Challenge:
Please print the listing below exactly, starting at its first line and going on through the line with "Looking at the screenshot, I should (x=509, y=55).". Leave the pictures out.

Data for processing:
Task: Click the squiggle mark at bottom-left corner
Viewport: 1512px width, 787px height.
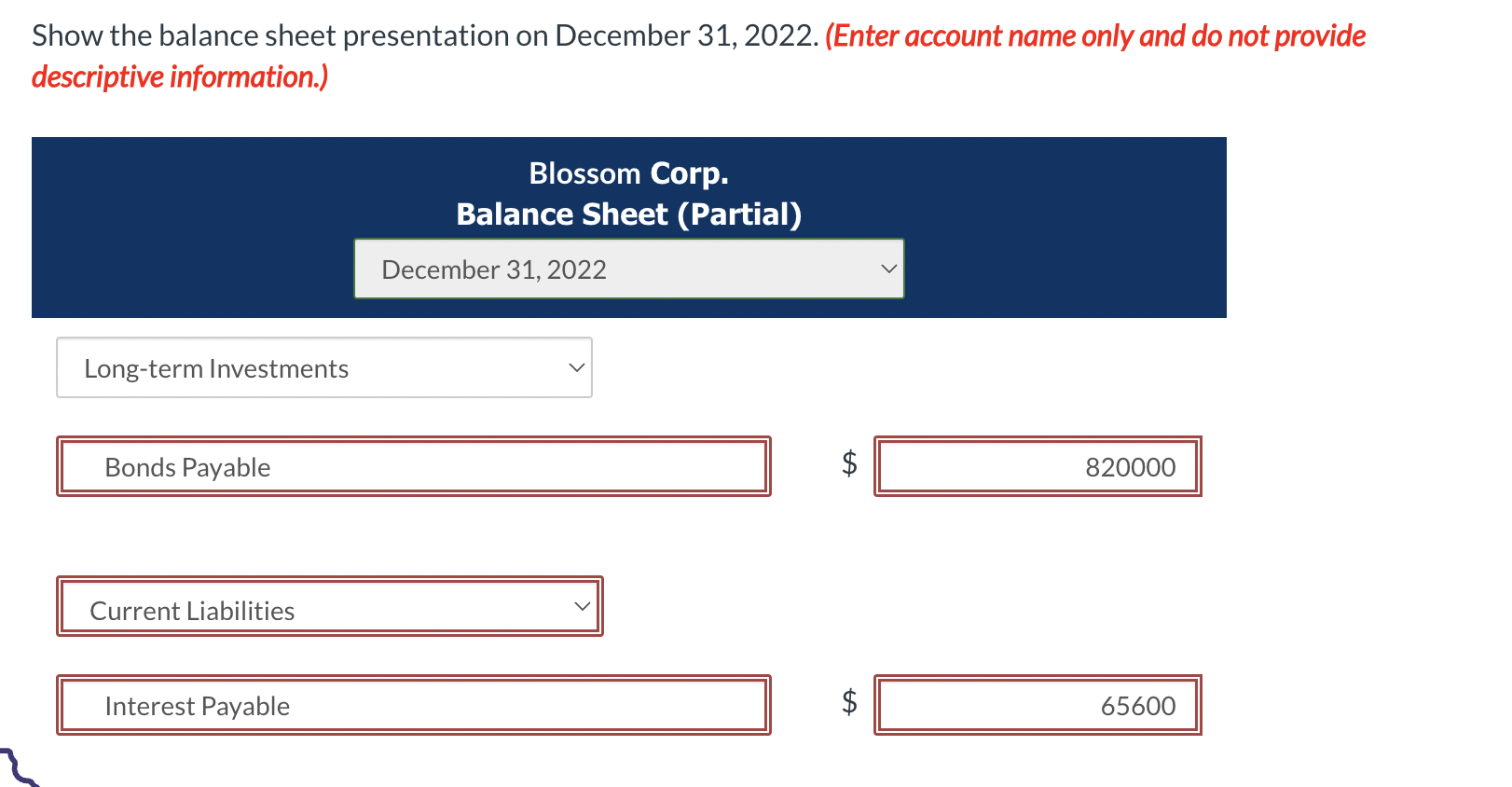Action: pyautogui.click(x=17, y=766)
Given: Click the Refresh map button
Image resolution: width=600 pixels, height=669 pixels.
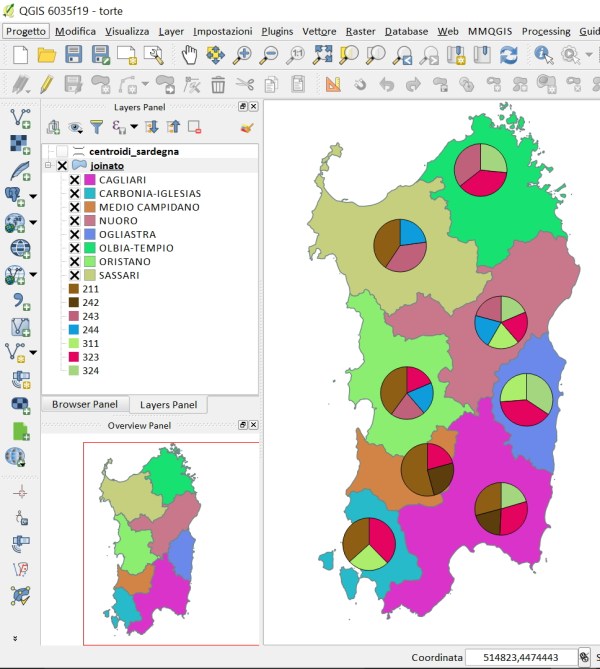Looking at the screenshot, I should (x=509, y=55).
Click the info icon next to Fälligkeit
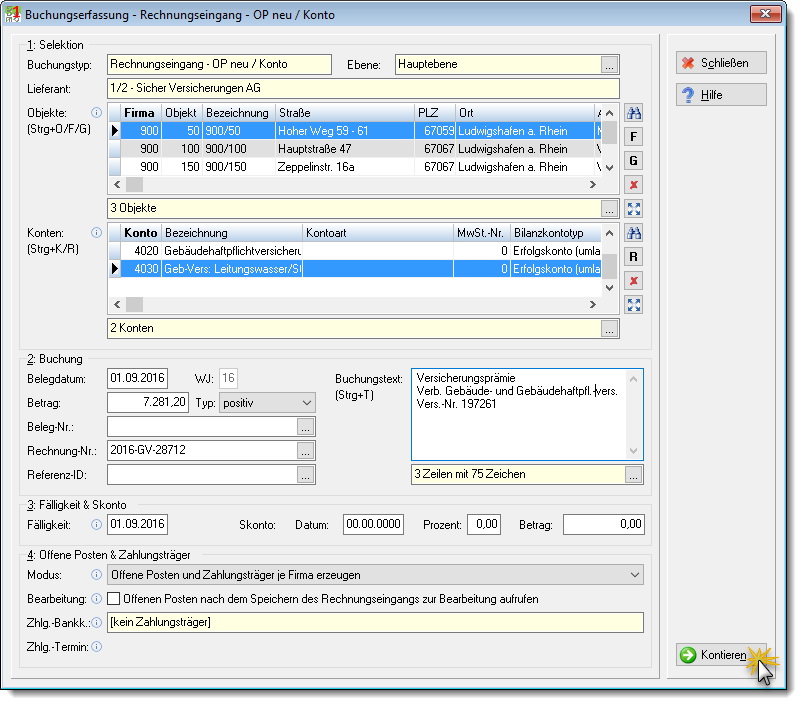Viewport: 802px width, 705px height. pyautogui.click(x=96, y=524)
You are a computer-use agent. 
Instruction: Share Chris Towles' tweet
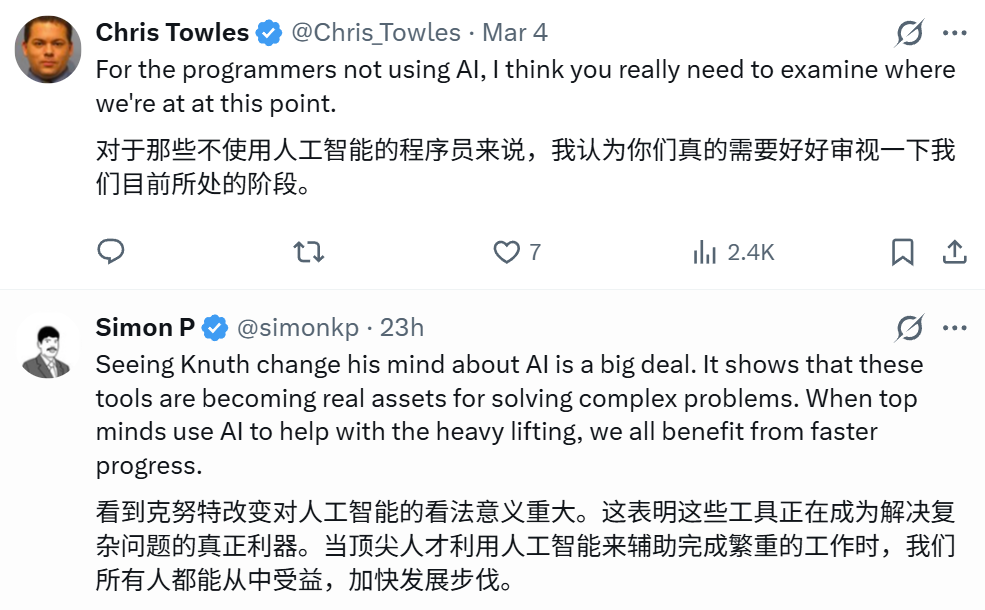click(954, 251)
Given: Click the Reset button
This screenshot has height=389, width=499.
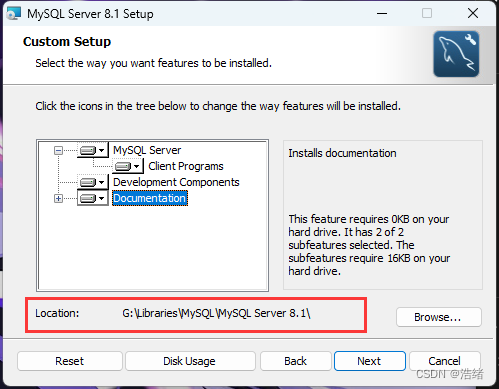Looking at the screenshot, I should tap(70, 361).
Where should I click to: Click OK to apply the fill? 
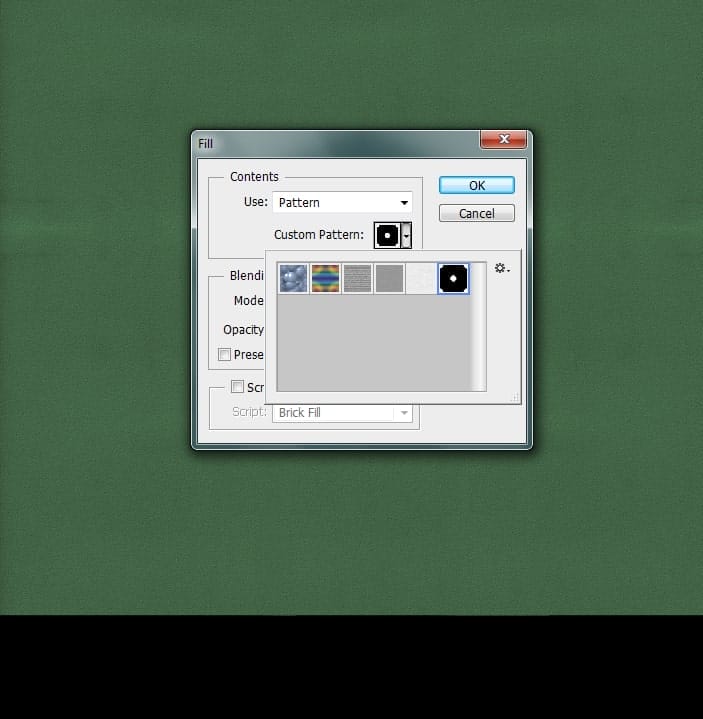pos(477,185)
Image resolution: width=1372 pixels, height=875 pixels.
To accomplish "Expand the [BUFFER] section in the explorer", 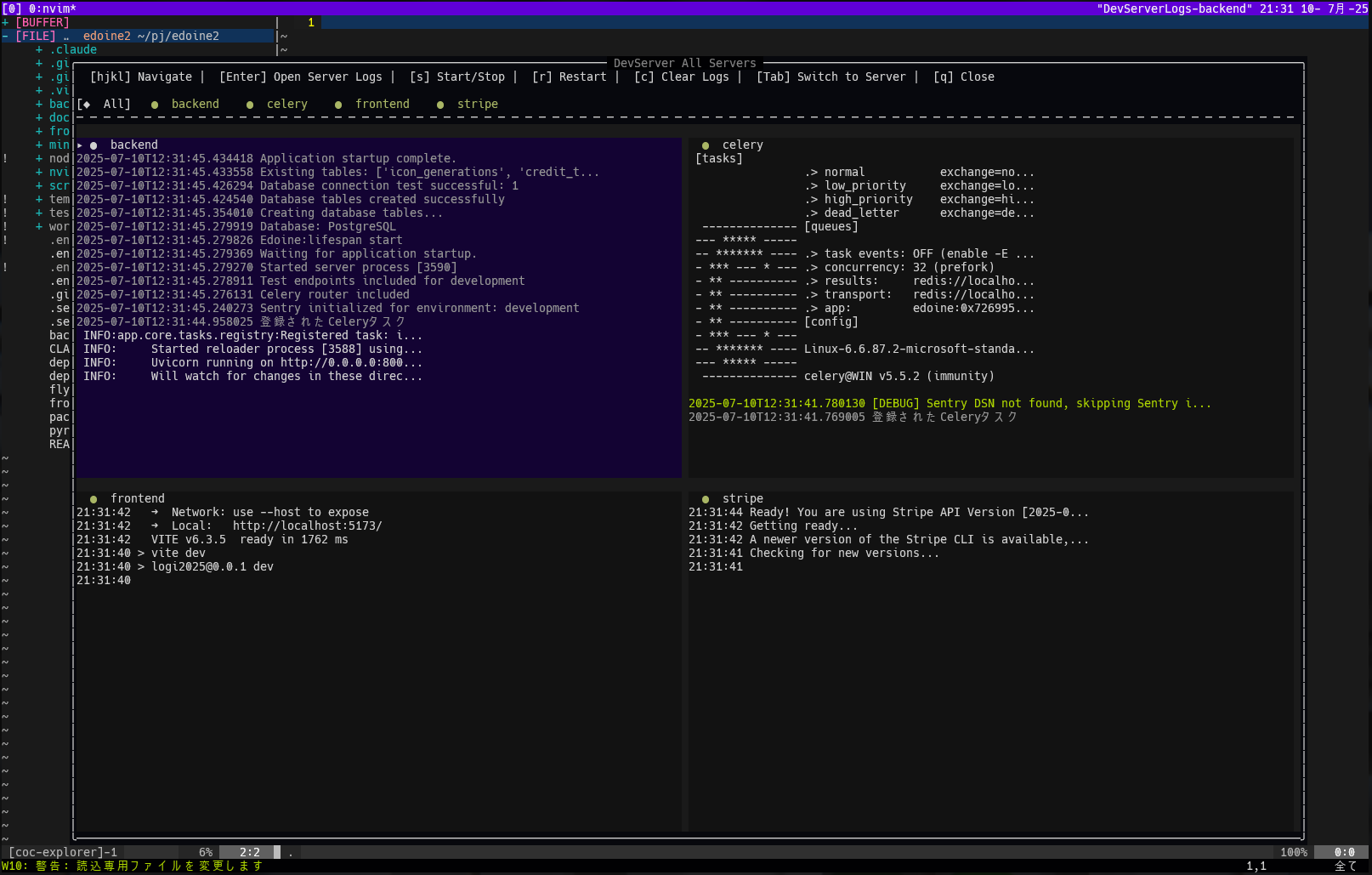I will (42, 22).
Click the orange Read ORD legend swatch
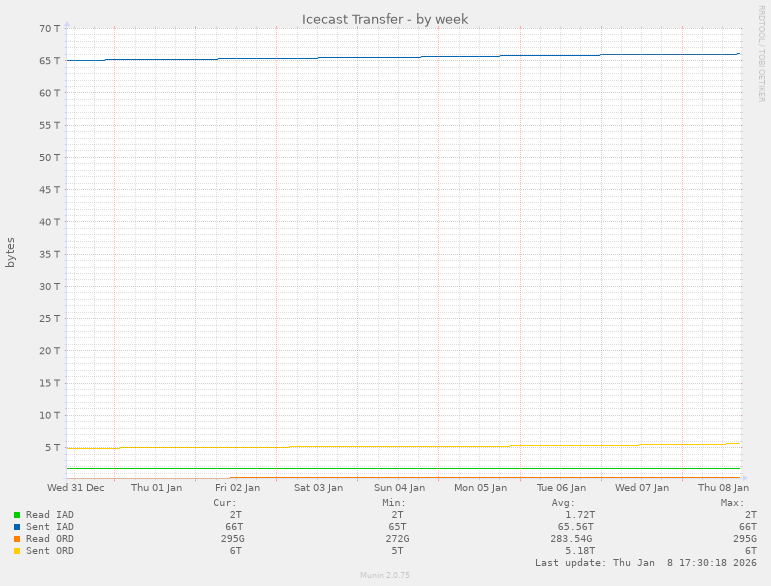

Output of the exercise:
Task: Click the squiggle mark at bottom-left corner
Viewport: 1512px width, 787px height.
Action: pyautogui.click(x=17, y=766)
Given: Click the Refresh map button
Image resolution: width=600 pixels, height=669 pixels.
Looking at the screenshot, I should (x=509, y=55).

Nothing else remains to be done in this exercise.